Vie et mort du roi boiteux : Grand et petit
Scène

Vie et mort du roi boiteux : Grand et petit

Frédéric Dubois et son Théâtre des Fonds de Tiroirs font honneur à Vie et mort du roi boiteux, l’ambitieuse saga de Ronfard.

Le metteur en scène Frédéric Dubois, à la barre du Théâtre des Fonds de Tiroirs depuis 1997, s’approprie Vie et mort du roi boiteux, le cycle de Jean-Pierre Ronfard, dans un esprit tout à fait comparable à celui qui régnait lors de sa création il y a plus de 25 ans. Avec les moyens du bord, quelques éléments de décor et des costumes qui pourraient très bien avoir été dénichés dans un grenier par des enfants particulièrement imaginatifs, 14 comédiens et deux musiciens démontrent toute la pertinence et l’originalité des aventures opposant les familles Roberge et Ragone.

Présenté en majeure partie en extérieur, c’est-à-dire dans la ruelle qui longe l’Espace Libre, le spectacle, créé à Québec en 2004, évoque ingénieusement les arts forains, les jeux d’enfants et le campement tzigane. À vrai dire, tout est bâtardise dans cette entreprise. Une impureté assumée, mieux encore, réclamée. C’est le cas des personnages, d’ici et d’ailleurs, grands et petits, de l’histoire, quotidienne et mythique, sérieuse et désopilante, de la langue, précieuse et roturière, mais aussi de la représentation qui, en plus de multiplier les registres, amalgame la fiction et la réalité. En effet, sous nos yeux, des gens entrent et sortent de chez eux, font une balade à vélo ou promènent leur chien. Qu’ils le veuillent ou non, ils font partie intégrante du spectacle.

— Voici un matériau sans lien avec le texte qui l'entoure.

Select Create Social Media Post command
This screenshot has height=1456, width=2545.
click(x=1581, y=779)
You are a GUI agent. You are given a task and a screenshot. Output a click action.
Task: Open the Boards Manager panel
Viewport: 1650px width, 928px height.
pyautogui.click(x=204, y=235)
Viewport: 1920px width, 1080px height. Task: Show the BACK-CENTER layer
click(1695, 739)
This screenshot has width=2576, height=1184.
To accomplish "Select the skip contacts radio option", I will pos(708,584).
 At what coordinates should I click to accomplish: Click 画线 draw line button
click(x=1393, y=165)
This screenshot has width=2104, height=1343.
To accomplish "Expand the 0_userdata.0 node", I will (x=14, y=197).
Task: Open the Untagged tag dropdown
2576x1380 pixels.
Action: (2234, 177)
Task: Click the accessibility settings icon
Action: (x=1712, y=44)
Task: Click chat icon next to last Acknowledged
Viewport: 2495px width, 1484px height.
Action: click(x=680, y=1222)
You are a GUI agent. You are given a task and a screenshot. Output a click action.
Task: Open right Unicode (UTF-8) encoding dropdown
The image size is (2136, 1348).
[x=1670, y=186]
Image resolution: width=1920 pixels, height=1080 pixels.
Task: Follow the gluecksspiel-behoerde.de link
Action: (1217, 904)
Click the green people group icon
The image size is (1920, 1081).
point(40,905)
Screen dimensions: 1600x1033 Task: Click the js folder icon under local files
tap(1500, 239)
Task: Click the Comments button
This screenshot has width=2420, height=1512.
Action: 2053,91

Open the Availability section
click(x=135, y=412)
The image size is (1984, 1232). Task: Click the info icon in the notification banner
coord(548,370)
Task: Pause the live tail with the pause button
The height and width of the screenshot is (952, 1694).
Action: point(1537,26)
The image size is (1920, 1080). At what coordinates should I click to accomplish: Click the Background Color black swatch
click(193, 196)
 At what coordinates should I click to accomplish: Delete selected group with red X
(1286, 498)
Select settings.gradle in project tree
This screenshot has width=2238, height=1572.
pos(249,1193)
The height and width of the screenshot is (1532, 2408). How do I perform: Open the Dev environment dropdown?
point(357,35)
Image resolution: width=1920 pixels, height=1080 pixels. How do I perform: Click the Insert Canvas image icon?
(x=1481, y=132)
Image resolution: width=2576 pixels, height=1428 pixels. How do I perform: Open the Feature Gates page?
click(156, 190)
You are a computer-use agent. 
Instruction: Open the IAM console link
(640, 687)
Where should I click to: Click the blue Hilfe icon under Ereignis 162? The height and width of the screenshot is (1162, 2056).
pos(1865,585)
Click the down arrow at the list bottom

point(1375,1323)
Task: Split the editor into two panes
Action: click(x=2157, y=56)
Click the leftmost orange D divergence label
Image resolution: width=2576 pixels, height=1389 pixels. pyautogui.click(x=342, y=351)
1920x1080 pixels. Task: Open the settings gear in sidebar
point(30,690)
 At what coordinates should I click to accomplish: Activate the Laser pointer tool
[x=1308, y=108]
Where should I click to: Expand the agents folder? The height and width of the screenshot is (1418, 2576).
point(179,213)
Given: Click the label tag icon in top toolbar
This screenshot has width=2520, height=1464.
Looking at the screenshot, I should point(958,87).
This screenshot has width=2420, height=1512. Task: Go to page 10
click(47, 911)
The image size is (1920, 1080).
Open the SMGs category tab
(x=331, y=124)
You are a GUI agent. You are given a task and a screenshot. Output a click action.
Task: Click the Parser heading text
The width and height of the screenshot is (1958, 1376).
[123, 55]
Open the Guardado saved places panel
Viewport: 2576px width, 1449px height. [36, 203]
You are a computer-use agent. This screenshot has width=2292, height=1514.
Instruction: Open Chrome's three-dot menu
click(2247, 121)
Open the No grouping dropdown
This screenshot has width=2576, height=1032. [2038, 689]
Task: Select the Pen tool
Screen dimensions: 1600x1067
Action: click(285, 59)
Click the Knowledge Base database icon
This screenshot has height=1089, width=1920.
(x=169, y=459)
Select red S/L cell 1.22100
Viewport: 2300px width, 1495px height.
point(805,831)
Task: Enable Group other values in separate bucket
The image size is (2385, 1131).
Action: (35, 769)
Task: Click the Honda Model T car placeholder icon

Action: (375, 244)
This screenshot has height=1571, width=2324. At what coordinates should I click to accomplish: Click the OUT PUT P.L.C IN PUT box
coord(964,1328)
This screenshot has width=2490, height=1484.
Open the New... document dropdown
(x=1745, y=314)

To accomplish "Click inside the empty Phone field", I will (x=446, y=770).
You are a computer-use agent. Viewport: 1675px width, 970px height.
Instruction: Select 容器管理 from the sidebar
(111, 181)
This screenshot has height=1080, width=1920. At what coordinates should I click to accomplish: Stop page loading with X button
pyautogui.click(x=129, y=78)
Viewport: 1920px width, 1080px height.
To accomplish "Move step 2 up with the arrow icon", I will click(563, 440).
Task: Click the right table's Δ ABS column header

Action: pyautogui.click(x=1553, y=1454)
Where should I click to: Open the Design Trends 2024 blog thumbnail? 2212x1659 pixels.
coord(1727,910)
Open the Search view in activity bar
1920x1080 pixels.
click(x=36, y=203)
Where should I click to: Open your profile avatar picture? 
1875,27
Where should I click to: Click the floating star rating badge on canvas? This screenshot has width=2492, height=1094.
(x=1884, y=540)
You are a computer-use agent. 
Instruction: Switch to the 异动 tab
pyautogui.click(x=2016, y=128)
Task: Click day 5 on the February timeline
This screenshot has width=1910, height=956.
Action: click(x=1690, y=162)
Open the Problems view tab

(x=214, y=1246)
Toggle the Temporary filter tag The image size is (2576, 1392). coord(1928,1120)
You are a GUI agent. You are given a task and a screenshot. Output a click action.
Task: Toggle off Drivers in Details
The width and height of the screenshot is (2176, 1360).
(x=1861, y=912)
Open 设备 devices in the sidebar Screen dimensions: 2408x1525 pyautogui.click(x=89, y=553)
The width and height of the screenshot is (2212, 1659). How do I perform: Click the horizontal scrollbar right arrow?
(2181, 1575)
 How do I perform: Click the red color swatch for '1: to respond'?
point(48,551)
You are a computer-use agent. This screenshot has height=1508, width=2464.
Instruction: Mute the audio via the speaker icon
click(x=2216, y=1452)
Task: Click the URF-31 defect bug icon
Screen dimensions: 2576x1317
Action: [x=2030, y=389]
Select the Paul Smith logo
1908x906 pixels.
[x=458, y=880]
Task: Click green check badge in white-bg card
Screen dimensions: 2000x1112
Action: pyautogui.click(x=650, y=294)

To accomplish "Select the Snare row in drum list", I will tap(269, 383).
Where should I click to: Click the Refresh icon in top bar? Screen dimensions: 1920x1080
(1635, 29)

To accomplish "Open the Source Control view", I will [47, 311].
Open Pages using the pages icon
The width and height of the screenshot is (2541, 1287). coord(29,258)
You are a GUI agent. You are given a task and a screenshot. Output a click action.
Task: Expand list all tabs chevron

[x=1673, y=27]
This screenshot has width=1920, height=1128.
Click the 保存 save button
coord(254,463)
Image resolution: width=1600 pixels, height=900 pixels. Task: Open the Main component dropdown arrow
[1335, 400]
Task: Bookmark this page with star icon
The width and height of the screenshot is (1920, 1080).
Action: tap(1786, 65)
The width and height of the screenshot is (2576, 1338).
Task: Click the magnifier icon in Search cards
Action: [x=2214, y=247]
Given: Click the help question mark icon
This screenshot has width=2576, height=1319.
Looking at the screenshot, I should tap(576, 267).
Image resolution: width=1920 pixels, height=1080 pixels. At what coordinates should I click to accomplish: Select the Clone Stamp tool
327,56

Les six pièces du regretté Ronfard composent bel et bien ce qu’il est convenu d’appeler une saga. L’intrigue, qui se déploie sur plusieurs générations et sur plusieurs continents, doit à la Bible, à Sophocle, à Shakespeare et à Racine, mais aussi à Tremblay. Aux histoires de ruelles et de balcons, si petites et si grandes à la fois, spécifiques en même temps qu’universelles, Ronfard donne, un peu comme Réjean Ducharme, un caractère sacré. Nous ne le remercierons jamais assez d’avoir osé relier, sans l’ombre d’un préjugé, nos histoires à celles de l’humanité. Ou plutôt de nous avoir montré, de manière irréfutable, que nos récits valaient bien ceux du monde.

Bien que la troisième et la cinquième pièce fassent peu progresser l’action – difficile de dire s’il s’agit d’une question de texte ou de mise en scène -, à un spectateur de théâtre assidu, la production des Fonds de Tiroirs fait un bien fou. Avec tous les solos introspectifs qu’on nous sert ces dernières années, on pourrait presque oublier que l’essence du théâtre est de nous mettre en relation avec l’humanité. Ce spectacle, tout comme ceux de Mouawad et de Lepage, est là pour nous le rappeler.

Dans ces huit heures, on trouve à boire et à manger pour tout le monde. Au menu: amour, sexe, politique, folie et vengeance. Le ton est grotesque, clownesque, philosophique ou fantastique, souvent critique et toujours truculent. On rit, on s’étonne et il arrive même qu’on pleure. Tous les comédiens sont à leur place, mais il faut dire que Catherine Larochelle est une Judith Williams particulièrement émouvante.